• _Problem to solve_: Scan the listing below. Report each line that includes "sidebar".

• _Dataset records_:
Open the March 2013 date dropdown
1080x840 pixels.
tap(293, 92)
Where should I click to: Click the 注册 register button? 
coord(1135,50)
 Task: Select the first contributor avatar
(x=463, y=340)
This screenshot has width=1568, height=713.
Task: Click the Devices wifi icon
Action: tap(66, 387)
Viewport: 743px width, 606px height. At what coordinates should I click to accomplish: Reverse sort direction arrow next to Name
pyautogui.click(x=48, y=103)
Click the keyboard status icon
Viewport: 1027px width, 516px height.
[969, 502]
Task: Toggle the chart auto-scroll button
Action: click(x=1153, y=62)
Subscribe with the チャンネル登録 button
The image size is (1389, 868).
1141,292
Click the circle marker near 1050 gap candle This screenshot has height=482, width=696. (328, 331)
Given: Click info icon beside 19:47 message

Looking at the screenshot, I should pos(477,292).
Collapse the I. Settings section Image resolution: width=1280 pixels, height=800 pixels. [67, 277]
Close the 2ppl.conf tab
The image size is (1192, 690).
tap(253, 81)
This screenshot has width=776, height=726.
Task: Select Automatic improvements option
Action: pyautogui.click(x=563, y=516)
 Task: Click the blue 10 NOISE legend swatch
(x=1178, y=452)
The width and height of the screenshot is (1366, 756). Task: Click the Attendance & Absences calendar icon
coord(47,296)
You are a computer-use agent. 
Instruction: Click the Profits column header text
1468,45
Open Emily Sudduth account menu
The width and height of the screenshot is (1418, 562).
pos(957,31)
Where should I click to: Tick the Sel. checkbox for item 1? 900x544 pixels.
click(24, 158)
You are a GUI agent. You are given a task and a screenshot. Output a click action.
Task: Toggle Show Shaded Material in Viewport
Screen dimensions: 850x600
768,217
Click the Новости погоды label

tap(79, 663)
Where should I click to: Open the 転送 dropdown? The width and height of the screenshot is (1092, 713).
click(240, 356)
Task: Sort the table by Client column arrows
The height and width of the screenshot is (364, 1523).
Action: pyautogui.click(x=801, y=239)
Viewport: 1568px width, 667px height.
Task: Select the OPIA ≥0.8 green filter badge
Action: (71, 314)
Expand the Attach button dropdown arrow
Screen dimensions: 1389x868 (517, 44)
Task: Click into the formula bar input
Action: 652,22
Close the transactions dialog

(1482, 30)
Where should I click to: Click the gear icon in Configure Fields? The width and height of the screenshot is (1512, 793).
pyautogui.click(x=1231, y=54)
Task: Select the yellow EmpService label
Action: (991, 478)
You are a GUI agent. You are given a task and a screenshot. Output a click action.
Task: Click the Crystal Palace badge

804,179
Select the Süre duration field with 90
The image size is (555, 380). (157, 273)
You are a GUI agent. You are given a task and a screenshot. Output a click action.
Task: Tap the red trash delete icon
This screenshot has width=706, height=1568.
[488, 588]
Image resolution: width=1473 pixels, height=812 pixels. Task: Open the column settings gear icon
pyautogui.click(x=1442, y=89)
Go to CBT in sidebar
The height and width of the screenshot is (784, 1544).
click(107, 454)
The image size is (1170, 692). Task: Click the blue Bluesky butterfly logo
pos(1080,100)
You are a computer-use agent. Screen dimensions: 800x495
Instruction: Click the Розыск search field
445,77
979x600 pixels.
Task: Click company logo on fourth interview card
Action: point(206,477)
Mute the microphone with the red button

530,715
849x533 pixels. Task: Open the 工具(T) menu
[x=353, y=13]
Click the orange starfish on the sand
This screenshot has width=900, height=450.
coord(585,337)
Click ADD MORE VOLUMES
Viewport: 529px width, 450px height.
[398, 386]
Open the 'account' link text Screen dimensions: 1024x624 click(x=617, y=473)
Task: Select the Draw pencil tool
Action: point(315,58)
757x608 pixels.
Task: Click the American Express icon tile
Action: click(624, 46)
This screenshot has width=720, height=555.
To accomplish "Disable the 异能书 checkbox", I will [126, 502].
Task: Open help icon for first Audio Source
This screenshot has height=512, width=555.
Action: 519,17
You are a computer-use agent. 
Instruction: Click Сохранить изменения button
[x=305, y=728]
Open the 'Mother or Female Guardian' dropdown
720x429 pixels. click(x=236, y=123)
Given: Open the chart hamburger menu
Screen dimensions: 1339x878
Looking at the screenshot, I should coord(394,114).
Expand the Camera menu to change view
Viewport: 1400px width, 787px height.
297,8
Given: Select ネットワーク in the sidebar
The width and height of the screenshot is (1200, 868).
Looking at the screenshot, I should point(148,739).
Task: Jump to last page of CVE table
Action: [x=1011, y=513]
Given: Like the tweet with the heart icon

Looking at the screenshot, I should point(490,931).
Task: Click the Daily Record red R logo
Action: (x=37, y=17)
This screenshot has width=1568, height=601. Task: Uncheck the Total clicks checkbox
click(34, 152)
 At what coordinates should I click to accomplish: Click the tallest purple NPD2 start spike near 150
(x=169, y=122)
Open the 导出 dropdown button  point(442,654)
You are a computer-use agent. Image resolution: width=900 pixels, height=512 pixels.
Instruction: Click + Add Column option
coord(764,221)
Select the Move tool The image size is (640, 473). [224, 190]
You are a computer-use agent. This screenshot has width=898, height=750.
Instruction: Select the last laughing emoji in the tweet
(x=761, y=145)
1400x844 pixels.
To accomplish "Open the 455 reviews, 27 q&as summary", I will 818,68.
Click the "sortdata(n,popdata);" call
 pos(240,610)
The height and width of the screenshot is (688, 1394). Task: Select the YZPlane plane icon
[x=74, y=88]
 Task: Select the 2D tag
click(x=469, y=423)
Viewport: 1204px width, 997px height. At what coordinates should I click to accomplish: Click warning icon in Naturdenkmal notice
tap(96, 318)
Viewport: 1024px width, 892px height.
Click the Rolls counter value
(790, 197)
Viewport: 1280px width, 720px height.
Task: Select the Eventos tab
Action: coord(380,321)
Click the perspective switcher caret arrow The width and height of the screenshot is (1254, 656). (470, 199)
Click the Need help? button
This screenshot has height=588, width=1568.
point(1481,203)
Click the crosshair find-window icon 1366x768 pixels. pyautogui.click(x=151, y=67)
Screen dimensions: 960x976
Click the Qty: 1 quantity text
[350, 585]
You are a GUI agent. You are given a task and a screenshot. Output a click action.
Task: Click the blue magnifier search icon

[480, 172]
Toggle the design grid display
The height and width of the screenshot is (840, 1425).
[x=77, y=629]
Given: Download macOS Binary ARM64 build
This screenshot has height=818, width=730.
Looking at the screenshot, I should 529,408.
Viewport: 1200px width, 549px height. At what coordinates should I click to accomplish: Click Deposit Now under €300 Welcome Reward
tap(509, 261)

• _Reply to the task_:
Go to CBT in sidebar
Given: Select ネットワーク in the sidebar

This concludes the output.